|Turned up to eleven: Fair and Balanced|
Thursday, June 06, 2002
Getting back to science, I think that it is worth approaching this genomics/proteomics thing, slowly, and with an eye toward understanding its promise and limitations. Many people will not be familiar with the words in boldface, but those who have scanned the technical molecular biology literature or written a grant in the past few years will.
Genomics is the study of the entire genome of an organism, or comparative studies on the genomes of several organisms (the genome is the entire set of genes that the organism has). This term can and has been used to describe "sub-genomic" studies, for instance describing a single chromosome of the Human Genome in detail (a comparison with the mouse genome to human chromosome 16 was recently published in Nature), and typically genomics is characterized by the use of a DNA Microarray, often called a "gene chip" (click the link for lots of info on what they are, and how they work). Basically, a gene chip contains sequences corresponding to some or all of the genes in a genome. The sequences are fixed to a solid support, such as a glass slide, chemically, and then specially labelled DNA or RNA is placed on the slide. Because of DNA and RNA complementarity (A=T, G=C), the DNA or RNA from the sample sticks to the spots of fixed DNA, and the output can be read by flourescence imaging (typically shown in publications as red, green, and yellow spots).
This technology is incredibly powerful. Genome sequencing, which is a fairly mature technology (on the timescale of molecular biology), has lead to the exponential growth of new information about the genomes of organisms from viruses to bacteria to rodents to humans. This has allowed for the construction of microarrays of varying specificities, and robotics (an example of a DNA Microarray Robot) allow for rapid, automated production of these arrays. So, what are some of the things that this biotech revolution can do?
1) Gene expression- By purifying mRNA (recalling the "central dogma", DNA to RNA to Protein) from cells under various conditions, we can look at changes in gene expression. Using animal models, we can also look at gene expression in vivo.
2) Massively parallel experiments- Designing an experiment with a "chip" allows for the experimenter to find out about genes or gene expression all at once, rather than looking at one or a handful of genes at a time. This is the "high-throughput" in the title (its also one of my favorite made-up words).
3) Complex gene expression patterns and "pleiotropic" regulation of genes. A severe limitation of "old-school" genetics is that it is difficult to look at more than a few genes at a time, and it therefore took (and still takes) a long time to figure out what regulatory protein is controlling expression of what other genes, and the particulars of when and how this occurs. DNA microarrays are a powerful tool (but by no means the only tool) for uncovering these relationships faster.

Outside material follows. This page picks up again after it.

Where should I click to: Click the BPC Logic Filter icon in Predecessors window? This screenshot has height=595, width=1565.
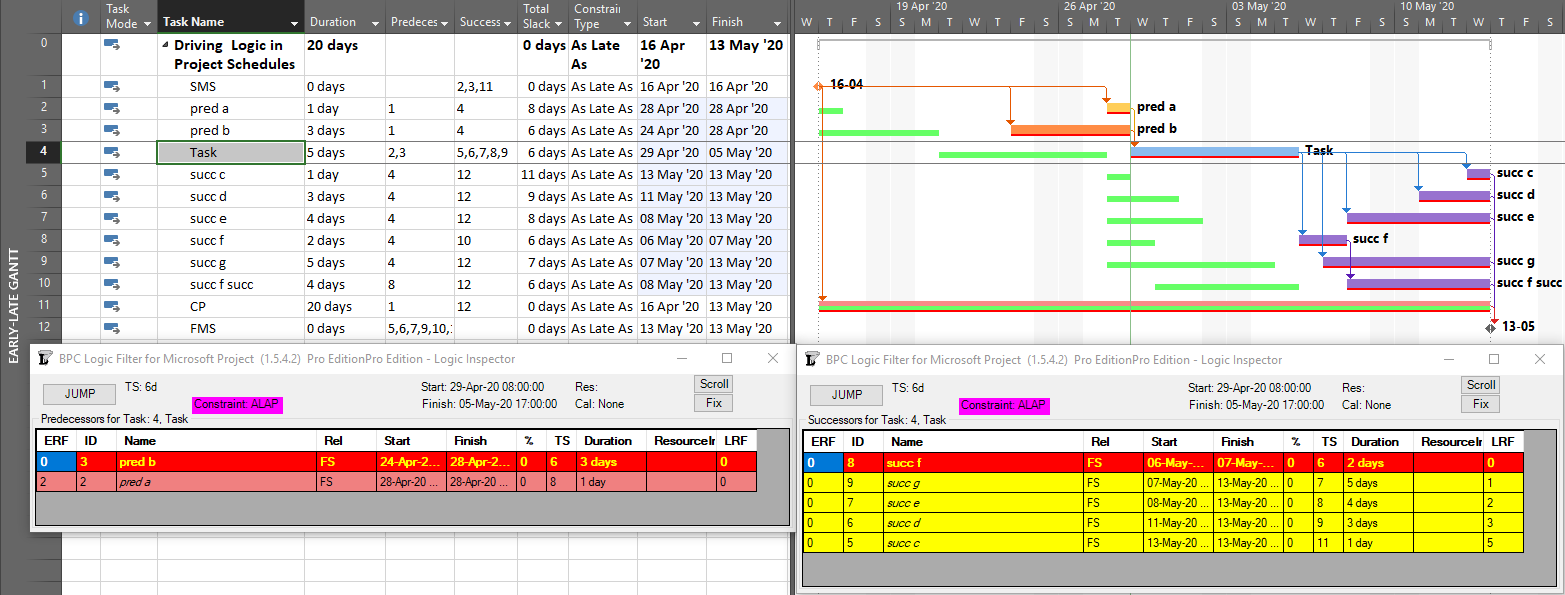(46, 359)
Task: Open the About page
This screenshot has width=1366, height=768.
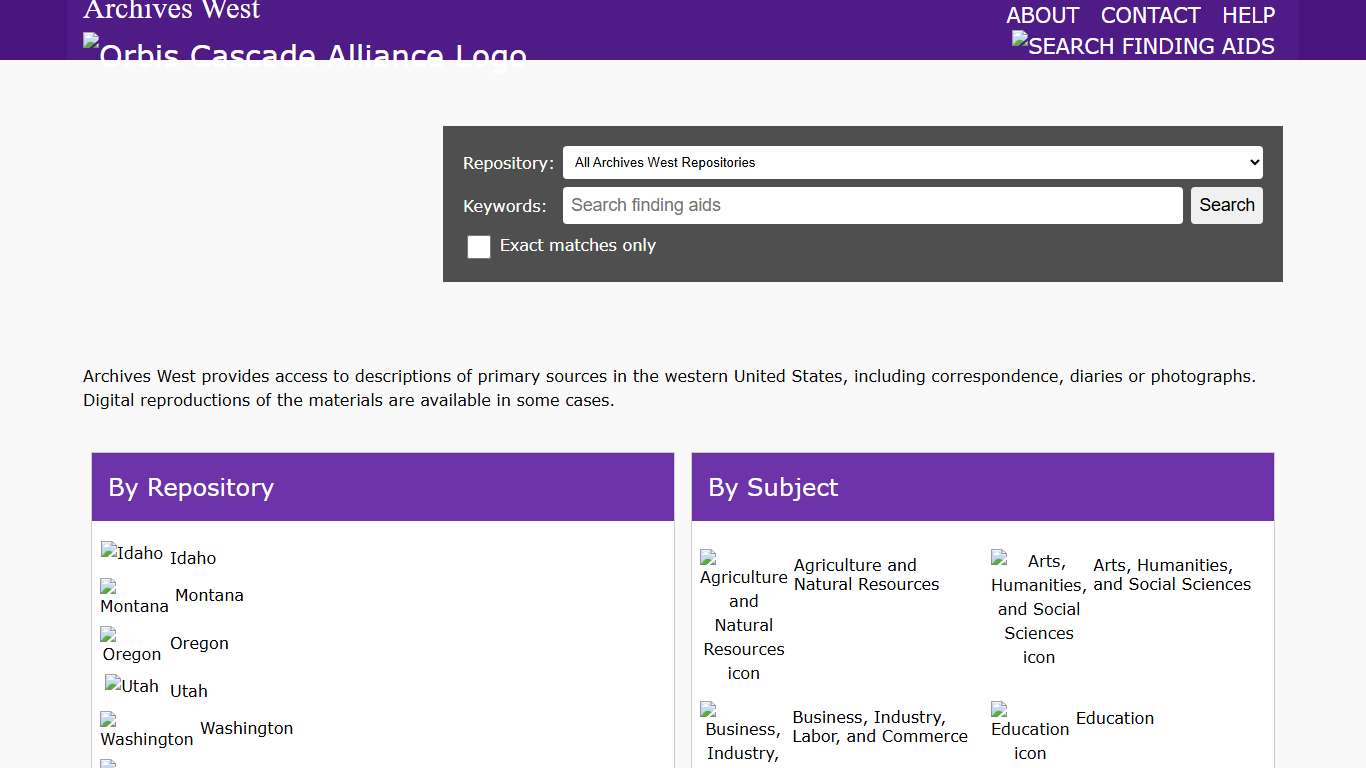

As time goes by, many more applications of this technology will be realized (there are probably others right now that I am not aware of). Of course, I have listed general applications of the technology, not specific research goals. Needless to say, using this approach to drug discovery and drug evaluation has been a cornerstone of DNA microarray development (the old profit motive strikes again!).
I am going to leave it here for a little while, and come back with some thoughts on the limitations of genomics in general, and microarray technology specifically.